Et pour finir, allez voir la définition du mot « Supra » BTS, ça vaut le coup !

Zone de commentaire !

2 commentaires pour : "A propos du futur BTS fonderie et pour lancer l’important débat"

  1. Avec le recul professionnel que je peux avoir et qui m’a permis de visiter un certain nombre de fonderies à travers le monde,en Europe et en Amérique du Sud, le métier reste le métier, c’est la notion principale de ce que doit être un BTS Fonderie.
    Il y a trois grands items: la conception des pièces moulées, les outillages (études et réalisation) et l’industrialisation c’est à dire le process.
    Qu’un étudiant sortant de BTS Fonderie ne soit pas un mouleur-noyauteur on peut l’admettre mais il doit savoir ce que c’est at avoir pratiqué, par contre il doit être irréprochable sur les trois items que je viens de citer.
    Je complèterai mon propos par une bonne maîtrise de l’Anglais, il doit être bilingue dans le sens pratique ! et je terminerai pas une connaissance économique c’est à dire savoir ce que veut dire les comptes de résultats d’une entreprise, la MOP, l’investissement .
    Ceci n’est que mon humble avis et le vécu dans une grande entreprise mais les soucis dune moyenne voir petite n’est certainement pas si éloigné.
    En clair il est plus que temps de réhabiliter le métier dans notre pays sur des bases solides avec des gens motivés pour cela.
    Dans tout mon parcours j’ai rencontré des patrons qui se plaignaient de ne pas trouver de gens à embaucher: chercher l’erreur pourtant forge, fonderie, usinage sont pourvoyeurs d’emplois.

  2. Déjà pour attirer les jeunes dans le métier, ce n’est pas simple.

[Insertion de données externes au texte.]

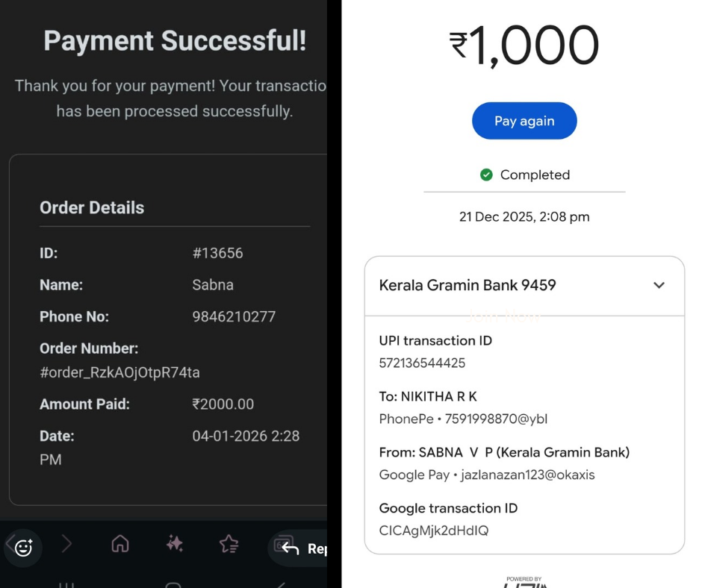Select UPI transaction ID number 572136544425
Viewport: 702px width, 588px height.
pyautogui.click(x=422, y=363)
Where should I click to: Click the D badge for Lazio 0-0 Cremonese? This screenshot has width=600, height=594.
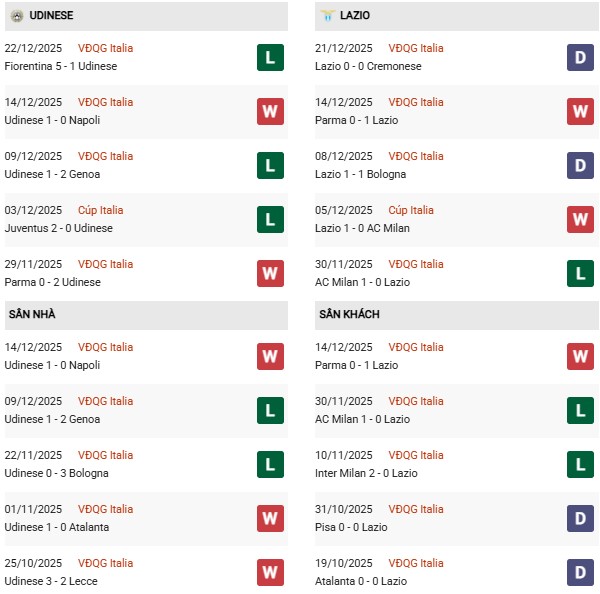(581, 58)
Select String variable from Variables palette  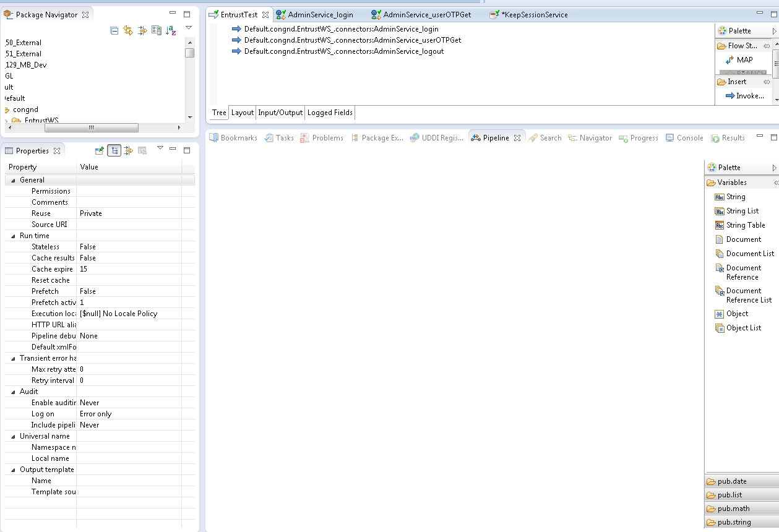coord(735,197)
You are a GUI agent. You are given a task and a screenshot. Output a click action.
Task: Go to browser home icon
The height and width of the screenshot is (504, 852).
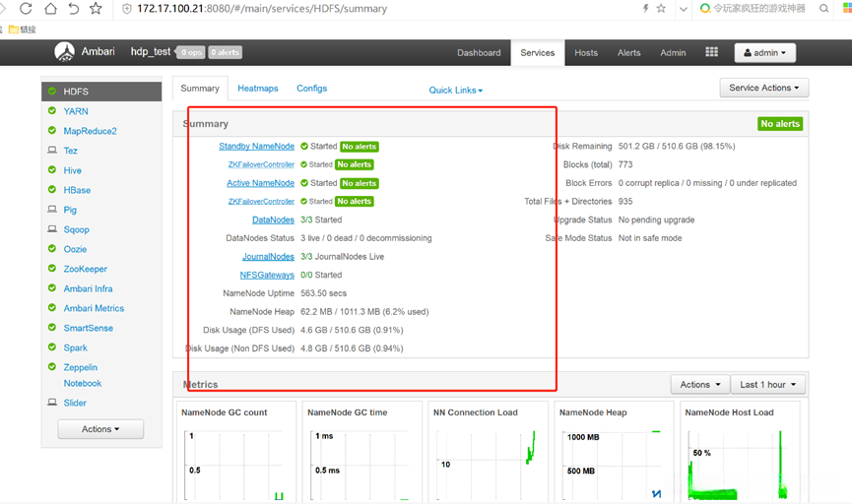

Les médias passent leur temps à filmer des usines sidérurgiques qui ferment, les piquets de grève, des pneus qui brûlent…
    Au-delà du drame humain, c’est l’inconscient collectif qui évolue. Dans les années 60, on enseignait par exemple que la richesse d’un pays se mesurait par le tonnage d’acier produit et transformé. On était fiers de contribuer à cette richesse. Aujourd’hui, les préoccupations sont différentes. Tout le monde veut son bureau, son ordinateur…ses RTT. Les jeunes souhaitent travailler en blouse blanche pour ne pas risquer de faire partie des camarades qui luttent pour le maintien de leur emploi. Alors plus de science et moins de technique, ça se comprend car l’industrie aux yeux du public, c’est has-been. Je suis fondeur, mais ne dites rien à ma mère, elle croit que je suis chômeur.